More than 700 people donated over $80,000 to help get the film off the ground, and with long-time animation collaborator Kevin Langdale, Fleming’s vision was finally being put to screen.
Much of what Fleming writes about is steeped in her own personal history and stories. In a preview film, The Magical Life of Long Tack Sam (2003), she traced the journey of her great grandfather, Asian Magician Long Tack Sam from Canada around the United States, China, England and Austria. In Window Horses, the distinct similarities between Rosie Ming and herself are clearly evident.
“My avatar ‘Stick Girl’ who I’ve been working with for thirty years and kind of my kinder, more courageous self is the central character – it’s her first acting role, she’s Rosie May and she’s voiced by Sandra Oh, which is the first time she’s had another actor be her,” she said.
“She’s half Persian here, which obviously I’m not, but she very much takes a lot of my history and my stories as an actor would when she’s bringing it to a new role.”
Fleming, in fact, is of Australian and Chinese parentage, was born in Japan before moving to and studying in Canada. She now resides in Vancouver, and says her multiracial background and country-hopping life has led her to investigate the journeys of others.
“I came to Canada as an immigrant, lived in a lot of different cities and have a lot of different backgrounds, but I don’t look particularly like any of them, or sound like any of them – you really have to ask me what my background is,” she said.
“I’ve always been very interested in the stories of other people, because I really do believe that what you are, where you are and when you’re there tells you everything.”
The film has received critical acclaim around the globe since it made its world premiere in competition at the 2016 Annecy International Animated Film Festival. Fleming says the film is proudly Canadian, and was delighted to be honoured with significant wins at the Vancouver International Film Festival in 2016.
“It won Best Canadian and Best BC film which is crazy – it’s interesting because it’s two different juries and it’s an animated film, and animation often is not seen on the same plain as live action. It’s won awards all over the world, in animation and general festivals, so it’s interesting that everybody sees the same film, regardless of the culture, which is really what I was hoping for,” she said.
“It really is a totally Canadian film, Mongrel was the distributer in Canada, the NFB came on as co-producers, Telefilm, and of course with tax credits too every Canadian citizen is actually an investor in this film.
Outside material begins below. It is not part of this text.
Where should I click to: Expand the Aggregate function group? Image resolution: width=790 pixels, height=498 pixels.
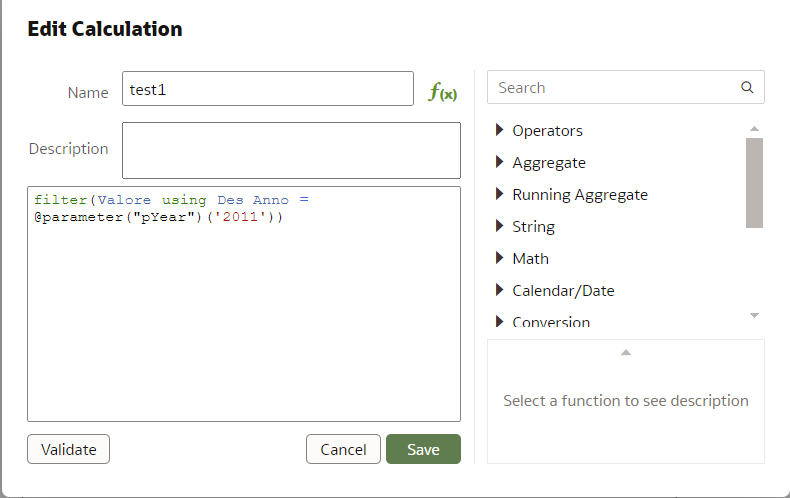(500, 162)
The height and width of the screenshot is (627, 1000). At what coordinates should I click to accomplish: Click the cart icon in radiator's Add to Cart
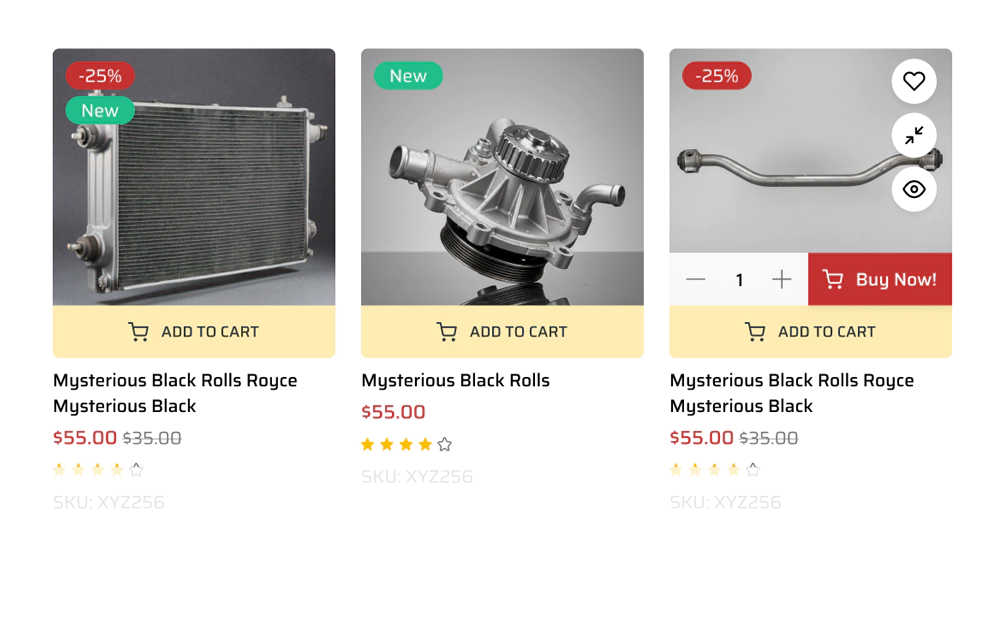tap(138, 332)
This film really is a cultural artifact from Canada and if you stay till the very end of the credits, you’ll see her waving a little Canadian flag.”
With any Australian trip being a homecoming of sorts, Fleming said she was excited about the opportunity to show her film in Sydney.
“For me its double-barrel coming to Australia, because I get the opportunity to see family. You don’t always know when you go someplace what you’re going to find, and I don’t mean just reception for the film, but the whole world is changing so quickly, and Sydney is such a dynamic city and every time I come here, every few years, it’s a completely different mix-up, it’s a completely different vibe,” she said.
“I’m old enough that I remember when you couldn’t get good food in Australia, and you always look at food – food is kind of like a litmus test for multiculturalism – how good is the food, how accessible is it, and who’s eating it, it tells you how well things are going – and there’s some really great food in Sydney.”
Window Horses: The Poetic Persian Epiphany of Rosie Ming was part of the Sydney Film Festival’s Focus on Canada, and Ann Marie Fleming was able to attend thanks to the support of the Consulate General of Canada, Sydney.